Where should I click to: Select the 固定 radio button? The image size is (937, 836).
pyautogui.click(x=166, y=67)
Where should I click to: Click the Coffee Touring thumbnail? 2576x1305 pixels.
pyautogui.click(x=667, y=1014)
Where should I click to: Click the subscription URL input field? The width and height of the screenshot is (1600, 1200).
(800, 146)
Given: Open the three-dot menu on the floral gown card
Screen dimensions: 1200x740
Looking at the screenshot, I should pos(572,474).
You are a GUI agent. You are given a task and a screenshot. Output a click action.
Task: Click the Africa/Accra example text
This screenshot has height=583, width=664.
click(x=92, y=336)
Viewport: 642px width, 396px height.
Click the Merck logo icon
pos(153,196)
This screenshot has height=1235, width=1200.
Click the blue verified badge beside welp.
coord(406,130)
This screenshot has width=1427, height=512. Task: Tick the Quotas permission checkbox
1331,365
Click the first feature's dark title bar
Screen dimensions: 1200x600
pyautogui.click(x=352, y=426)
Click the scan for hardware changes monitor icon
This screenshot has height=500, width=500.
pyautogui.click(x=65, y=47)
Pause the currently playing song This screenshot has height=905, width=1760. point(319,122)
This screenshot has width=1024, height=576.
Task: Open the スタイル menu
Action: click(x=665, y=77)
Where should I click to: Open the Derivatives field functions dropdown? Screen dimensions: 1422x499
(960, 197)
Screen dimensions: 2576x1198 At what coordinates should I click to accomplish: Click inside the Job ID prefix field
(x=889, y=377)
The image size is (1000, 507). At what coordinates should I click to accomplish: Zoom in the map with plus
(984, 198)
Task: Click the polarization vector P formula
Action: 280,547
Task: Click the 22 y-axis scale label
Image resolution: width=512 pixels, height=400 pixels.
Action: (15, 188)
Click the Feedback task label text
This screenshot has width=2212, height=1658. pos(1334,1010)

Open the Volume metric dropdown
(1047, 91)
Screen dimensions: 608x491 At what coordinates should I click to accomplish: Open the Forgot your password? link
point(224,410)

# YOUR INSTRUCTIONS:
Please filter the data above, keeping only the lines that contain the string "pixels".

# THE RESPONSE:
Where should I click to: Click the Coffee Touring thumbnail? 2576x1305 pixels.
Image resolution: width=512 pixels, height=400 pixels.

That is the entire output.